● **Set problem**
Present the entries from the line containing "Studies (158, 174)" through the line containing "お問い合わせ (891, 2241)", both included, as a Markdown table with the columns Row and Entry text. Give each line its own numbered row and leave out any blank lines.

>>>>

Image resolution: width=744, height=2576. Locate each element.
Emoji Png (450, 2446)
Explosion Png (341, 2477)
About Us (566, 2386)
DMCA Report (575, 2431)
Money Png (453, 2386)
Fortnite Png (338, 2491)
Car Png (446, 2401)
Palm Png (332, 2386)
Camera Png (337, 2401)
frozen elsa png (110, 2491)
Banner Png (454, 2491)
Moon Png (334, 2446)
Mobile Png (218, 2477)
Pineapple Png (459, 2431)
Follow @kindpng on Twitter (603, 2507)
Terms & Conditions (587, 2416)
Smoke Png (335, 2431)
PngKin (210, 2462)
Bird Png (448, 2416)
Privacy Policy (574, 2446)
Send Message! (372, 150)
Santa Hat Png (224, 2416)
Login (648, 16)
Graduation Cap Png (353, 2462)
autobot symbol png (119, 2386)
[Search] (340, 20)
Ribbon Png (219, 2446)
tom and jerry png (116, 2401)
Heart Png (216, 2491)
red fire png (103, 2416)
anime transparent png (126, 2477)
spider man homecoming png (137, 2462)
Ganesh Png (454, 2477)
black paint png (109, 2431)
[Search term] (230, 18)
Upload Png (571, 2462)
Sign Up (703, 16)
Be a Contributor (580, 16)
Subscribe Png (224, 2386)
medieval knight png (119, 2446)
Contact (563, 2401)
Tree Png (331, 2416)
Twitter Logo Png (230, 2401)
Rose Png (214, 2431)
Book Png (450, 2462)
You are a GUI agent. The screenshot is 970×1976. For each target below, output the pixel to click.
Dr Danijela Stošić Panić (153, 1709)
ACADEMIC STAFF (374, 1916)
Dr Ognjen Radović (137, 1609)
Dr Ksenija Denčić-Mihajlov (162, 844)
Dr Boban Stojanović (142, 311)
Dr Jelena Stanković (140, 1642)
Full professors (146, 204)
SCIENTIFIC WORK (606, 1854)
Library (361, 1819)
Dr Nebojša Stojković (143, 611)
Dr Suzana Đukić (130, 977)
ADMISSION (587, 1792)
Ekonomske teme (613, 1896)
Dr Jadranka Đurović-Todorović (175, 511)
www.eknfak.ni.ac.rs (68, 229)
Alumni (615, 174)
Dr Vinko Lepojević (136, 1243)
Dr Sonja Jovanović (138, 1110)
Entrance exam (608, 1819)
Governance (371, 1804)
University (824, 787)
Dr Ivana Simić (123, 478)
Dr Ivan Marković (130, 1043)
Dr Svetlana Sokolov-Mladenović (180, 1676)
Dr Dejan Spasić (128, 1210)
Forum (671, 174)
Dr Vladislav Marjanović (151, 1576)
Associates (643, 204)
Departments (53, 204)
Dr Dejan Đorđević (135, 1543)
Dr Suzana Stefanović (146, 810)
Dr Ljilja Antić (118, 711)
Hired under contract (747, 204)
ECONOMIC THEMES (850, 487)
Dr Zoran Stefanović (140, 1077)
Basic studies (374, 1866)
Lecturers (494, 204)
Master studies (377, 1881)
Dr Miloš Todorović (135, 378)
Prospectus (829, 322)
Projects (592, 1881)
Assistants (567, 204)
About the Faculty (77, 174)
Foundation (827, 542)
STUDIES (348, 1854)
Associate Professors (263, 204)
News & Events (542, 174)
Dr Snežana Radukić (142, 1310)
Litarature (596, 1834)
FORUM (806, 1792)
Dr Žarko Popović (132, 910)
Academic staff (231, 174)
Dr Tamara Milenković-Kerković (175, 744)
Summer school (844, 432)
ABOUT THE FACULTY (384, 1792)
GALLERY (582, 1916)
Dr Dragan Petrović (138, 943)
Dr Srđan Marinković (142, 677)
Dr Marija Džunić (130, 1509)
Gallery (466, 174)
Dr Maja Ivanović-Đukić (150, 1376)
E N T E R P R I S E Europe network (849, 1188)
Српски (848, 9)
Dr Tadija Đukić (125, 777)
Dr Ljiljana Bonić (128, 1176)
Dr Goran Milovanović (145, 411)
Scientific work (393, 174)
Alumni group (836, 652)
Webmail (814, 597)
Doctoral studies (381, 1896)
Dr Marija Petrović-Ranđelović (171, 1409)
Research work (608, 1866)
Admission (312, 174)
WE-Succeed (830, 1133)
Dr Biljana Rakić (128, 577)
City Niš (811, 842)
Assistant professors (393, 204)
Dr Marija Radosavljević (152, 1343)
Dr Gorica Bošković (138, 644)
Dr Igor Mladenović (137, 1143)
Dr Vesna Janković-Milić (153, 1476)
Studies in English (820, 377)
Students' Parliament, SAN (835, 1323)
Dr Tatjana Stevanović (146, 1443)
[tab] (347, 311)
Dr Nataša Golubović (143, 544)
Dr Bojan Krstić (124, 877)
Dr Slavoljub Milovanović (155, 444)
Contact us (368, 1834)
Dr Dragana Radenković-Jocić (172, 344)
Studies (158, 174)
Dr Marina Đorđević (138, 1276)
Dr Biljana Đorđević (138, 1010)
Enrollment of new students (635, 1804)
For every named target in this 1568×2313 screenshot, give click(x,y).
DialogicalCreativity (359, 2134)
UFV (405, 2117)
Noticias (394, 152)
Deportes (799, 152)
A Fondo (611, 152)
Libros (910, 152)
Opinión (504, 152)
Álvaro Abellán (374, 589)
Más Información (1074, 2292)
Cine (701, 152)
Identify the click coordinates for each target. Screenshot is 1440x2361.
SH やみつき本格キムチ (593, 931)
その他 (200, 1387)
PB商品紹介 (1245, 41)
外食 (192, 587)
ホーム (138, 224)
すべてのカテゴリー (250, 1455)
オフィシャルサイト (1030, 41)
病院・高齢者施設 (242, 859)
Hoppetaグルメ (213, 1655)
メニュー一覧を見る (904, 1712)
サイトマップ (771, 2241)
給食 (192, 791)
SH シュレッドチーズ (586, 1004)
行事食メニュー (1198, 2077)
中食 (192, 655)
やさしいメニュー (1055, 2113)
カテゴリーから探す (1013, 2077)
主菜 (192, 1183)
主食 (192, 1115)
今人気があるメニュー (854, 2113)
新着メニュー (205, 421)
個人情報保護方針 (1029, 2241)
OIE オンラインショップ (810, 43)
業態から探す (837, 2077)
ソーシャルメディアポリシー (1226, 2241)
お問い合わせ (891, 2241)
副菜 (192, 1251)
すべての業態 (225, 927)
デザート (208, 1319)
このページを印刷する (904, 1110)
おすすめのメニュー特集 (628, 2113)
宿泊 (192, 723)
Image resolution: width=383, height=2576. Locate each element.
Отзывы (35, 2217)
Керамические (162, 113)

<<<<

● **Exercise solution**
| Row | Entry text |
|---|---|
| 1 | Studies (158, 174) |
| 2 | Dr Marina Đorđević (138, 1276) |
| 3 | Dr Biljana Đorđević (138, 1010) |
| 4 | Enrollment of new students (635, 1804) |
| 5 | For every named target in this 1568×2313 screenshot, give click(x,y). |
| 6 | DialogicalCreativity (359, 2134) |
| 7 | UFV (405, 2117) |
| 8 | Noticias (394, 152) |
| 9 | Deportes (799, 152) |
| 10 | A Fondo (611, 152) |
| 11 | Libros (910, 152) |
| 12 | Opinión (504, 152) |
| 13 | Álvaro Abellán (374, 589) |
| 14 | Más Información (1074, 2292) |
| 15 | Cine (701, 152) |
| 16 | Identify the click coordinates for each target. Screenshot is 1440x2361. |
| 17 | SH やみつき本格キムチ (593, 931) |
| 18 | その他 (200, 1387) |
| 19 | PB商品紹介 (1245, 41) |
| 20 | 外食 (192, 587) |
| 21 | ホーム (138, 224) |
| 22 | すべてのカテゴリー (250, 1455) |
| 23 | オフィシャルサイト (1030, 41) |
| 24 | 病院・高齢者施設 (242, 859) |
| 25 | Hoppetaグルメ (213, 1655) |
| 26 | メニュー一覧を見る (904, 1712) |
| 27 | サイトマップ (771, 2241) |
| 28 | 給食 (192, 791) |
| 29 | SH シュレッドチーズ (586, 1004) |
| 30 | 行事食メニュー (1198, 2077) |
| 31 | 中食 (192, 655) |
| 32 | やさしいメニュー (1055, 2113) |
| 33 | カテゴリーから探す (1013, 2077) |
| 34 | 主菜 (192, 1183) |
| 35 | 主食 (192, 1115) |
| 36 | 今人気があるメニュー (854, 2113) |
| 37 | 新着メニュー (205, 421) |
| 38 | 個人情報保護方針 (1029, 2241) |
| 39 | OIE オンラインショップ (810, 43) |
| 40 | 業態から探す (837, 2077) |
| 41 | ソーシャルメディアポリシー (1226, 2241) |
| 42 | お問い合わせ (891, 2241) |